Mail me for a chat, constructive criticism, mindless abuse (beware the results), questions about any of the stuff I'm writing about or for good pasta recipes.


What's on the site?


I'm using this free space (thanks Lycos!) to spread a little of my enormous ego about. Wong Fei Hong isn't really me, of course: the real Wong died in 1924 and was a righteous and intelligent man. No one is themselves on the internet, so if you're going to pretend to be someone, it might as well be someone interesting and who can't sue.

I'm going to be talking about gigs, records, movies, dvds, books, tv shows... basically whatever trivialities or art poke at my brain enough to have it retort with praise/stinging criticism. I won't be bothering with the mediocre.

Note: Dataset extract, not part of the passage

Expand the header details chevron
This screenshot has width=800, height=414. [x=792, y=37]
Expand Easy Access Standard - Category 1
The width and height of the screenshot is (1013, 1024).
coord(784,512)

My first undertaking will be an attempt to catalogue a series of brief reviews of Hong Kong cinema. I've seen hundreds of films from Hong Kong, good and bad, and I'll be attempting to spread the love here. It's really intended as a primer or reference rather than an in-depth analysis, but I'll be looking at the important works in more detail later on.

Reviews for 'H' are up 28/01/03, 'I' coming soon... Patience is a virtue!


Jet Li in Once Upon a Time in China 2.



This is Kwan Tak Hing, who played Wong Fei Hong in nearly one hundred films in Hong Kong, and was the first kung-fu star. Much of his work has sadly been lost, but his sterling performances in Yuen Woo Ping's Magnificent Butcher (1979) and Dreadnaught (1981) survive, and are available on DVD. He died in 1996 at the age of 91.